Si tratta di un intervento tecnologico che punta a “fotografare” in modo estremamente preciso strade, edifici e elementi urbani, con l’obiettivo di costruire un modello digitale aggiornato e dettagliato del territorio.
L’iniziativa rientra in un più ampio processo di modernizzazione dei servizi pubblici e di valorizzazione del patrimonio urbano e turistico. In altre parole, non è solo una mappatura tecnica, ma uno strumento che potrà avere ricadute pratiche su manutenzione, pianificazione e gestione della città.

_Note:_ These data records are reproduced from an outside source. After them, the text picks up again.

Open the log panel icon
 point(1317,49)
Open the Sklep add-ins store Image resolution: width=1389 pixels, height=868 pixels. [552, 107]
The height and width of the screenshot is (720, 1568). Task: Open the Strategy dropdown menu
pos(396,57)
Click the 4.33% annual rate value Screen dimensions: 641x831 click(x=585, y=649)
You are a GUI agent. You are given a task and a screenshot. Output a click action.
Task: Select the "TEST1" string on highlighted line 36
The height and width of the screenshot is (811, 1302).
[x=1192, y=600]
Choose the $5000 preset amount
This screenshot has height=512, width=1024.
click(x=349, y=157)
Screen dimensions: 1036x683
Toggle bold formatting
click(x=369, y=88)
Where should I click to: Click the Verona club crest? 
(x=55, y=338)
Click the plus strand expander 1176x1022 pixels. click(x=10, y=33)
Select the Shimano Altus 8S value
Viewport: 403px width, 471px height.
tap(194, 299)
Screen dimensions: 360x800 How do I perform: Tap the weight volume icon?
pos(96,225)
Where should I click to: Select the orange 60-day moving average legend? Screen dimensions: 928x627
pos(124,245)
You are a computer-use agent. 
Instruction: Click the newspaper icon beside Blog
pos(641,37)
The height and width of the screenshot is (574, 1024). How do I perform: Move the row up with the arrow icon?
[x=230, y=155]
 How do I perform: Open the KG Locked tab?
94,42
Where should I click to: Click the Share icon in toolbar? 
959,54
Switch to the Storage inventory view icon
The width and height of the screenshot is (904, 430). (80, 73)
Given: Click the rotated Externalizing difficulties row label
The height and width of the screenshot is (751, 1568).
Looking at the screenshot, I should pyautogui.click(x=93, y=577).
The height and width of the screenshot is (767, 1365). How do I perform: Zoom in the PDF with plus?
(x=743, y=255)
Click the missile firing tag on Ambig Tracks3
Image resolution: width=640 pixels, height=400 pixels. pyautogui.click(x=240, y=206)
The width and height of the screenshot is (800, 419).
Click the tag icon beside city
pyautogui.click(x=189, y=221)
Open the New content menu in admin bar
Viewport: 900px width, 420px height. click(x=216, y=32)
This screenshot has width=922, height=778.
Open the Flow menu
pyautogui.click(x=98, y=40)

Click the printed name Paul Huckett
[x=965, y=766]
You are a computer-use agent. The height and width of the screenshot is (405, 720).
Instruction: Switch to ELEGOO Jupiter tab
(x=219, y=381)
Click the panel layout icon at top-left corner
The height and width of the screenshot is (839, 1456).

I rilievi saranno effettuati da Geolander.it, attraverso autoveicoli appositamente attrezzati per la cosiddetta rilevazione “cinematica ad alto rendimento”. In pratica, mezzi dotati di laser scanner e videocamere stereoscopiche in grado di acquisire immagini a 360 gradi mentre percorrono le strade.
L’Amministrazione spiega che i veicoli circoleranno regolarmente nel rispetto del Codice della Strada e senza creare particolari disagi alla viabilità. Tuttavia, per completare il lavoro, è stato richiesto anche il possibile accesso a zone pedonali, strade vicinali e aree a traffico limitato.
Ma a cosa serve concretamente una mappatura tridimensionale?
Il progetto ha diverse finalità. Innanzitutto, creare una base dati digitale aggiornata del territorio, utile per la gestione delle infrastrutture e per la programmazione degli interventi pubblici. In secondo luogo, supportare servizi territoriali più efficienti, dalla manutenzione stradale alla gestione della segnaletica. Infine, c’è anche un obiettivo legato alla valorizzazione turistica: un modello 3D della città può essere utilizzato per strumenti digitali di promozione e navigazione.
In sostanza, una sorta di “gemello digitale” della città, sempre più utilizzato dalle amministrazioni moderne.
L’Amministrazione comunale ha comunque voluto rassicurare sul tema della privacy. Tutte le immagini raccolte saranno trattate nel rispetto del Regolamento UE 2016/679 (GDPR) e non verranno diffuse a soggetti esterni non coinvolti nel progetto.
Un punto ribadito con chiarezza:
“Le immagini rilevate saranno trattate nel pieno rispetto della normativa vigente in materia di protezione dei dati personali e non saranno divulgate a terzi non coinvolti nell’attività.”
Un altro passaggio del progetto riguarda la qualità del rilievo: per garantire una copertura completa, i mezzi potranno transitare anche in aree normalmente non accessibili al traffico ordinario, come alcune zone pedonali o strade secondarie.
Si tratta quindi di un’operazione che unisce tecnologia avanzata e gestione urbana, con l’obiettivo dichiarato di rendere la città più “leggibile” e meglio governabile dal punto di vista tecnico.
Resta ora da capire quanto e come questi dati verranno effettivamente utilizzati nella pratica amministrativa quotidiana. Perché la sfida, come spesso accade in questi progetti digitali, non è solo raccogliere informazioni, ma trasformarle in decisioni concrete per il territorio.